Passage
Do not slander one another, brothers. He who slanders a brother or judges his brother, slanders the law and judges the law; but if you judge the law, you are not a doer of the law but a judge of it.
Do not slander one another, brothers. He who slanders a brother or judges his brother, slanders the law and judges the law; but if you judge the law, you are not a doer of the law but a judge of it.
James 4:9 Be miserable and mourn and cry. Let your laughter be turned into mourning and your joy to gloom.
James 4:10 Humble yourselves in the presence of the Lord, and He will exalt you.
James 4:11 Do not slander one another, brothers. He who slanders a brother or judges his brother, slanders the law and judges the law; but if you judge the law, you are not a doer of the law but a judge of it.
James 4:12 There is only one Lawgiver and Judge, the One who is able to save and to destroy.

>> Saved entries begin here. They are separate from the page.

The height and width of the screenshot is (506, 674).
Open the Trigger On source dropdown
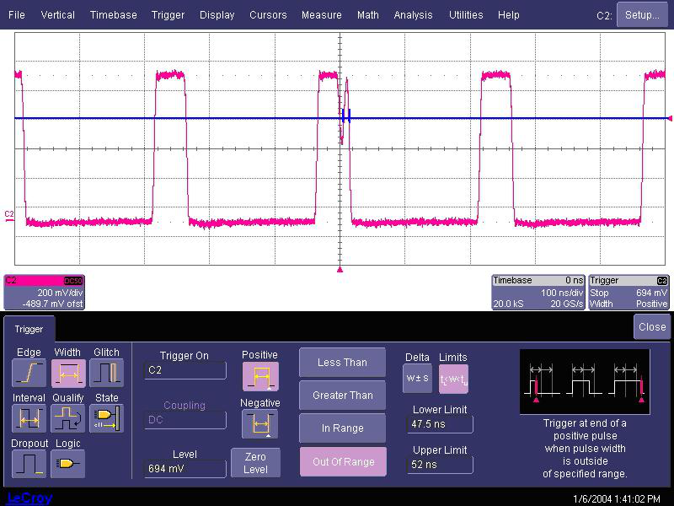185,370
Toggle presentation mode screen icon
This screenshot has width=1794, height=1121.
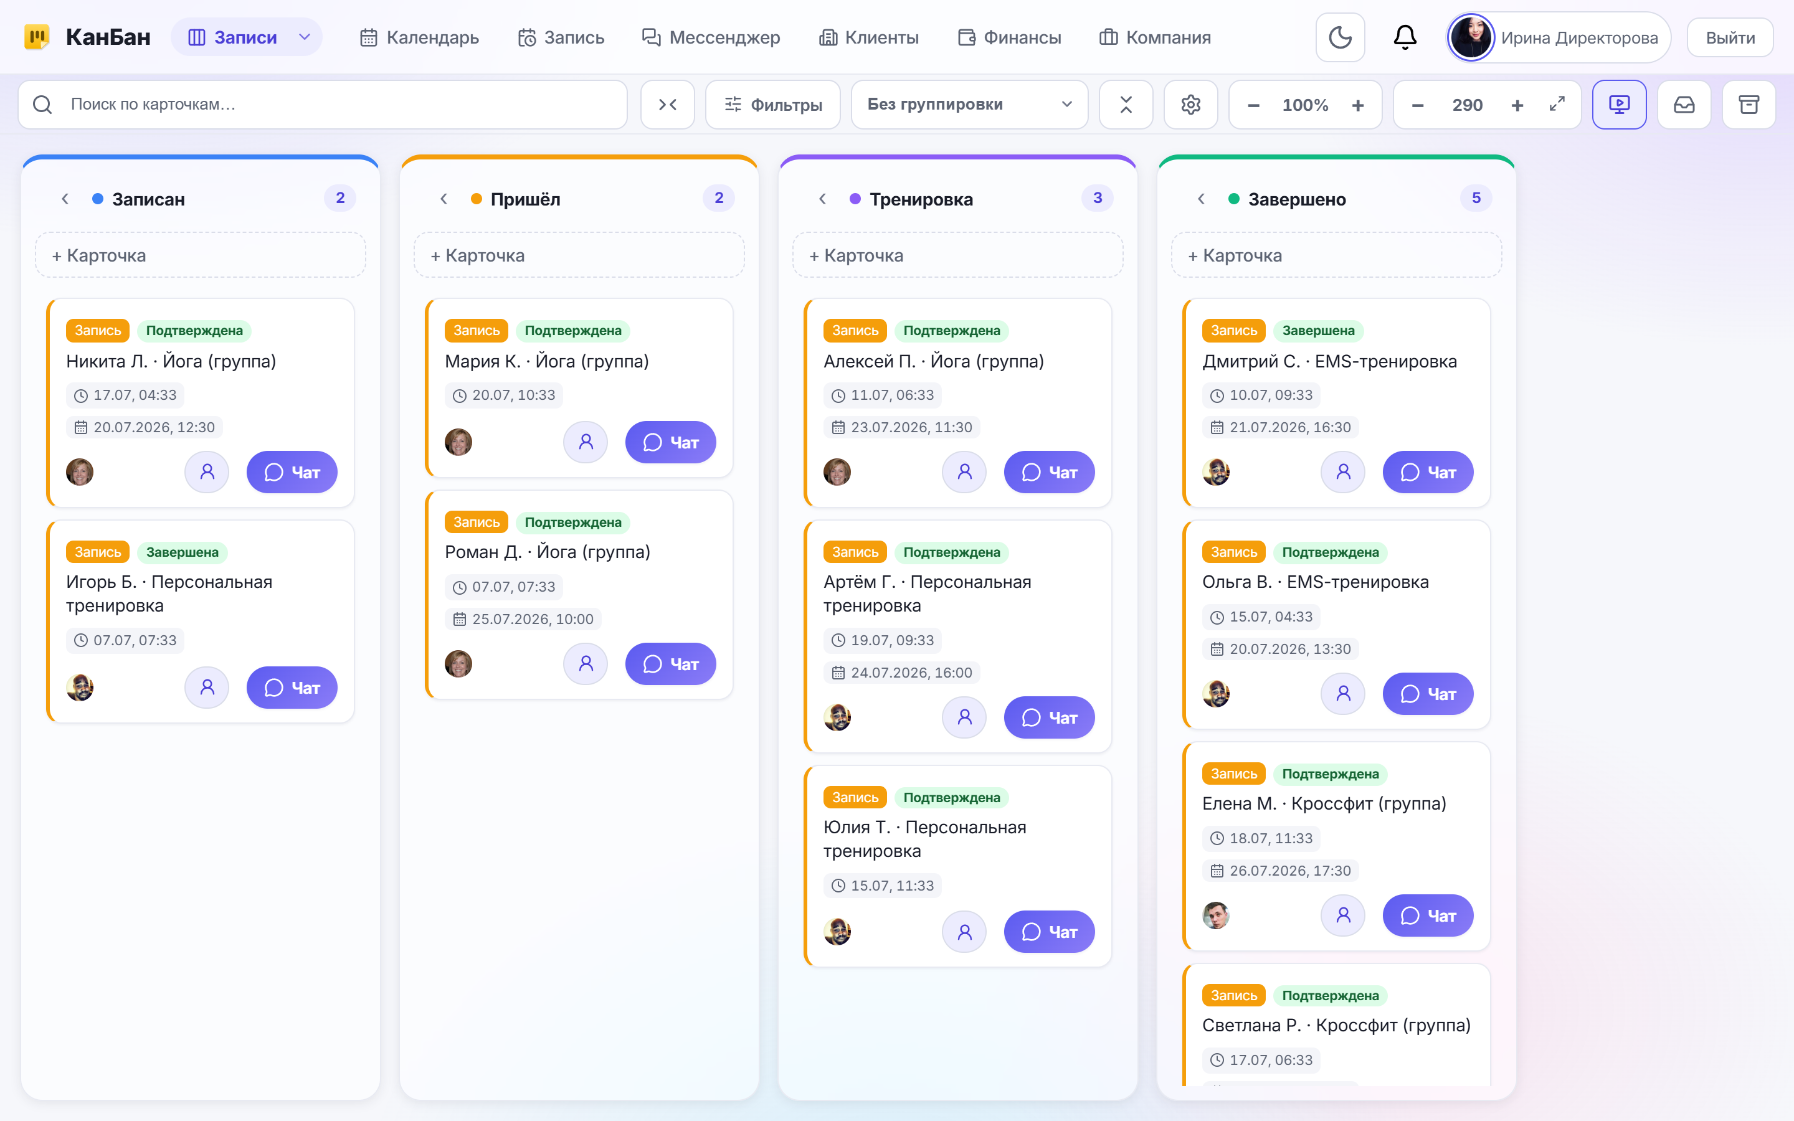(x=1619, y=105)
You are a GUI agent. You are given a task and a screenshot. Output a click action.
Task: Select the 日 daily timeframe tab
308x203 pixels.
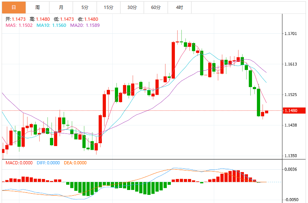coord(14,7)
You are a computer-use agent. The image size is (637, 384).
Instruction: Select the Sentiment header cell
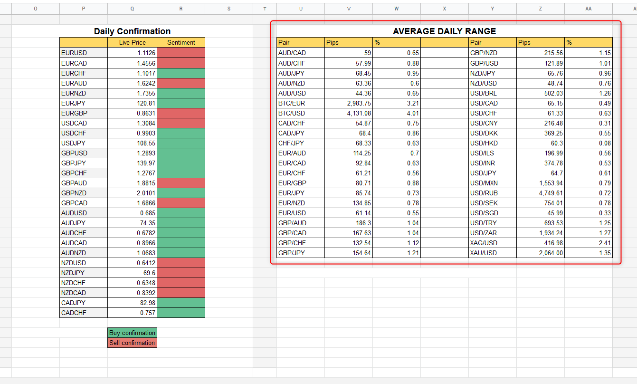181,42
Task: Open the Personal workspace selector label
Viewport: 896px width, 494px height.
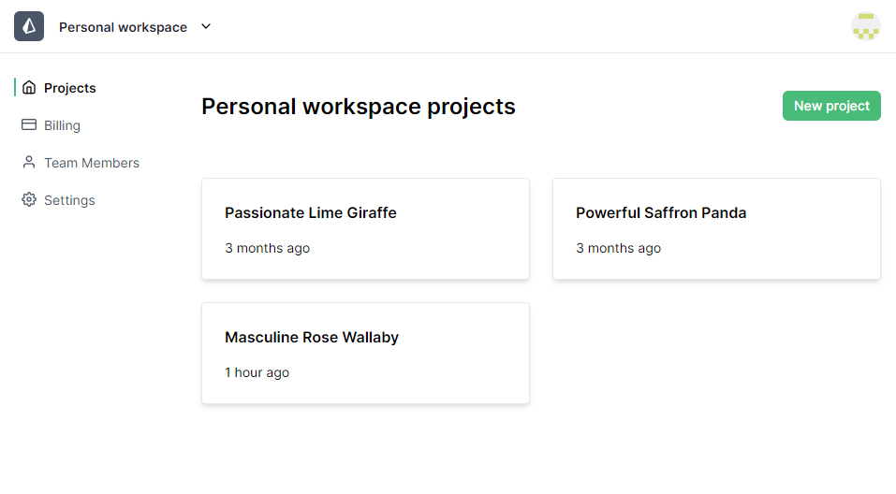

But who are you who judge your neighbor?
James 4:13 Come now, you who say, “Today or tomorrow we will go to such and such a city, and spend a year there and engage in business and make a profit.”
The verse centers on "slander", "another", "brothers", "slanders", and "judges". It is saying that the verse draws attention to "slander" and "another", so its meaning should be read from those terms before moving to application.
The nearby context moves from verse 10's "Humble yourselves in the presence of the..." into verse 12's "There is only one Lawgiver and Judge...", so "slander" and "another" belong inside that flow. In James context, the local focus is Christ, faith, and discipleship.
A plain takeaway is to answer the verse's own emphasis on "slander" and "another" with trust shaped by these words, not by a vague optimism outside the passage.